Each regime’s ideological commitments may be different, but Iran’s ayatollah is as wealthy and corrupt as Xi Jinping. One of the reasons so many regimes can be so blatantly cruel is the alternative world created by their network. The democratic world may be more prosperous than the autocratic one, but Russia and China can sell goods to regimes that would be crippled otherwise by economic sanctions.
Even more destructive than the sale of goods is the laundering of information.
Fake News on a Global Scale
“Information laundering” is one of the most evocative phrases in Applebaum’s book. She uses it to describe the way that media companies run by autocracies disguise their origins to spread propaganda in other countries. Some of the companies include:
Xinhua - China
RT - Russia
Telesur - Venezuela
PressTV - Iran
It’s no surprise that these media companies produce content that supports their regimes. Their more insidious jobs are producing content in other countries:
“Nowadays, the Xinhua and RT offices in Africa, along with Telesur and PressTV, all produce stories, slogans, memes, and narratives promoting the worldview of Autocracy, Inc. These are then repeated and amplified by authentic and inauthentic networks in many countries, translated into multiple languages, and reshaped for local markets.”
A website labeled as a Russian or Chinese media company would be easy to discredit. However, a news website with a name similar to local news companies and content in the local language — or languages — makes the information appear as though it’s legitimate local reporting. It’s much harder to identify anti-democratic messaging, trolling, and conspiracy theorizing when it’s written in Chibarwe instead of Farsi.

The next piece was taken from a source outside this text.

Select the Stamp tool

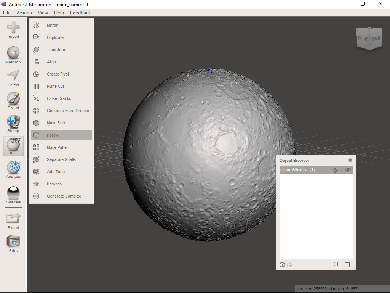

Information is a Weapon in and of Itself
Evan Mawarire was a democratic activist in Zimbabwe who built a robust grassroots campaign to challenge his country’s dictator. Zimbabwe’s Minister of Information orchestrated a smear campaign that had the veneer of legitimate reporting:
“…the authorities in Zimbabwe attacked Mawarire for allegedly being sponsored by Western governments, citing as evidence retweets and reports of his statements by foreign embassies. But they also attacked him for alleged financial scams. Mawarire’s ordinariness, even his financial struggles, had been a part of his appeal. Moyo [the Minister of Information] and his team therefore portrayed him as a fraudster who ‘collected money from gullible believers in the United Kingdom, only to evade tax.’”
Applebaum goes on to note that Freedom House calls this type of personal smear campaign “civic death.” For Mawarire, it was “impossible to live a productive life” in the wake of these attacks. Among the most damaging effects was sowing the idea that it was impossible for someone like Mawarire to crusade for the love of his country.
The idea that Mawarire’s campaign had to be a plot was a page out of Russia’s propaganda handbook. Applebaum cites the historian Marci Shore who describes the propaganda move:
“Kremlin propaganda, the conviction that American intelligence or some other world-controlling force must be pulling the strings, betrayed not only malicious intent, but also an inability to believe that there could be such a thing as individuals thinking and acting for themselves.”
These campaigns aren’t limited to third-world countries or autocratic regimes. The same content that sustains dictators sows divisions in democratic countries. Inflaming divisions along local fault lines is an autocratic specialty.
Unless you know the source of the information you’re receiving — the real source, not the masked one — you cannot take it at face value. Autocratic networks are a covert layer of information that any reader must navigate in the online ecosystem. Understanding the full network that autocrats have at their disposal is crucial for anyone who hopes to be informed.